Core and Interconnect
At IDF we finally learned some more about the Skylake core architecture powering the 6th generation processors from Intel.
The Skylake architecture is Intel’s first to get a full release on the desktop in more than two years. While that might not seem like a long time in the grand scheme of technology, for our readers and viewers that is a noticeable change and shift from recent history that Intel has created with the tick-tock model of releases. Yes, Broadwell was released last year and was solid product, but Intel focused almost exclusively on the mobile platforms (notebooks and tablets) with it. Skylake will be much more ubiquitous and much more quickly than even Haswell.
Skylake represents Intel’s most scalable architecture to date. I don’t mean only frequency scaling, though that is an important part of this design, but rather in terms of market segment scaling. Thanks to brilliant engineering and design from Intel’s Israeli group Intel will be launching Skylake designs ranging from 4.5 watt TDP Core M solutions all the way up to the 91 watt desktop processors that we have already reviewed in the Core i7-6700K. That’s a range that we really haven’t seen before and in the past Intel has depended on the Atom architecture to make up ground on the lowest power platforms. While I don’t know for sure if Atom is finally trending towards the dodo once Skylake’s reign is fully implemented, it does make me wonder how much life is left there.
Scalability also refers to the package size – something that ensures that the designs the engineers created can actually be built and run in the platform segments they are targeting. Starting with the desktop designs for LGA platforms (DIY market) that fits on a 1400 mm2 design on the 91 watt TDP implementation Intel is scaling all the way down to 330 mm2 in a BGA1515 package for the 4.5 watt TDP designs. Only with a total product size like that can you hope to get Skylake in a form factor like the Compute Stick – which is exactly what Intel is doing. And note that the smaller packages require the inclusion of the platform IO chip as well, something that H- and S-series CPUs can depend on the motherboard to integrate.
Finally, scalability will also include performance scaling. Clearly the 4.5 watt part will not offer the user the same performance with the same goals as the 91 watt Core i7-6700K. The screen resolution, attached accessories and target applications allow Intel to be selective about how much power they require for each series of Skylake CPUs.
Core Microarchitecture
The fundamental design theory in Skylake is very similar to what exists today in Broadwell and Haswell with a handful of significant and hundreds of minor change that make Skylake a large step ahead of previous designs.
This slide from Julius Mandelblat, Intel Senior Principle Engineer, shows a higher level overview of the entirety of the consumer integration of Skylake. You can see that Intel’s goals included a bigger and wider core design, higher frequency, improved right architecture and fabric design and more options for eDRAM integration. Readers of PC Perspective will already know that Skylake supports both DDR3L and DDR4 memory technologies but the inclusion of the camera ISP is new information for us.
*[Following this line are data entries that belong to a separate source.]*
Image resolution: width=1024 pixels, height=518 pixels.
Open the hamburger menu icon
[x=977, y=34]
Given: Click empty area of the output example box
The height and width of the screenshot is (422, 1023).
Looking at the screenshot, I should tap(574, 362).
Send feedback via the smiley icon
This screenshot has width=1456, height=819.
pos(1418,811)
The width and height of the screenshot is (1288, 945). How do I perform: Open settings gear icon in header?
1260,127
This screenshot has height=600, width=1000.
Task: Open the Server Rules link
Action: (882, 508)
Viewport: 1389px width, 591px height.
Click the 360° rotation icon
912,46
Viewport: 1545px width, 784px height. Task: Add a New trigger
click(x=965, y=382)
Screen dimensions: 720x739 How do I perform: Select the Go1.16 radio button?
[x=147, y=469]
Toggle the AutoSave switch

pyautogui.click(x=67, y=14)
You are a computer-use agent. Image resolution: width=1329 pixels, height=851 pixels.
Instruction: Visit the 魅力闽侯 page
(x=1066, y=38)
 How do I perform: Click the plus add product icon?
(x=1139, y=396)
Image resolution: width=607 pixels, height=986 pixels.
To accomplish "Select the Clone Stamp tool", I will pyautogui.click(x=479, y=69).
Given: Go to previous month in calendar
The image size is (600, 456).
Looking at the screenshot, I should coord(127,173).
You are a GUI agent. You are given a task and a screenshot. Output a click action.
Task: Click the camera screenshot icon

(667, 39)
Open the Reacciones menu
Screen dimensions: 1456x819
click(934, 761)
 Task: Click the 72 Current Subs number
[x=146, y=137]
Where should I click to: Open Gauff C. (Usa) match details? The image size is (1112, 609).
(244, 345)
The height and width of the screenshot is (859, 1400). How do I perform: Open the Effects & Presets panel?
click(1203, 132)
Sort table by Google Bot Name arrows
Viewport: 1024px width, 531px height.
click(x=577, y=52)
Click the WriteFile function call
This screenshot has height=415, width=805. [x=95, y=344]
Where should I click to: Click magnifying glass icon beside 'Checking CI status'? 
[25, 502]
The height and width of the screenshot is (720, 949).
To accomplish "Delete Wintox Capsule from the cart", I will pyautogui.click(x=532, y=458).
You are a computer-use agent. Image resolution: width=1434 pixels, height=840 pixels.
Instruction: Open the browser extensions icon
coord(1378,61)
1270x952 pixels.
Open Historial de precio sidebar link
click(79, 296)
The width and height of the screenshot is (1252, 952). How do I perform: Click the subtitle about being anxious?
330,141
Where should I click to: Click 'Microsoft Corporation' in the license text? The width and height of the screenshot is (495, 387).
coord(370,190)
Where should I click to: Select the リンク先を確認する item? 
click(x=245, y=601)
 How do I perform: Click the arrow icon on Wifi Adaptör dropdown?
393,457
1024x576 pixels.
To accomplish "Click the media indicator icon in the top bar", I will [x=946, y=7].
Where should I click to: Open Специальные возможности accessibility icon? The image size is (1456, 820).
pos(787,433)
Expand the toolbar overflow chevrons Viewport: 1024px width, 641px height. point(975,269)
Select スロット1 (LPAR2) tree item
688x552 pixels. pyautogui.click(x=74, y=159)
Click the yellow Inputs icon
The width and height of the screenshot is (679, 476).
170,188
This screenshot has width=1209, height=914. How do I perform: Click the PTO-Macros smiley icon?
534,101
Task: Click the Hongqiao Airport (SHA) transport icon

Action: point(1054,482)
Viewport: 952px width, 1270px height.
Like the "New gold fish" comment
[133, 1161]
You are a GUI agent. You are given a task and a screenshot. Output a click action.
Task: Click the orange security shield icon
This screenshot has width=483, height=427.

The Skylake Core has had minor changes and nip-tucks done across the board that add up to a significant increase in gen-on-gen IPC improvements. These include things you might normally expect – branch prediction improvements and buffer capacity increases, faster prefetch capability, and deeper out of order buffers for better instruction parallelism. The execution units themselves have also been improved with lower latencies, more units and better power efficiency when not in use. Load and store bandwidth has been increased in the core with deeper store and fill buffers, better page miss handling and L2 cache miss speed ups. Even HyperThreading is slightly improved with a wider retirement protocol.
This table showcases the slight, iterative improvements from Sandy Bridge to Haswell and now to Skylake. Some of these changes are more substantial than you might have expected from previous steps. Inflight stores are increased by 33% and scheduler entries are upped by more than 60%. Individually these changes might not mean much but combined they are show improved parallelism for modern applications and operating systems.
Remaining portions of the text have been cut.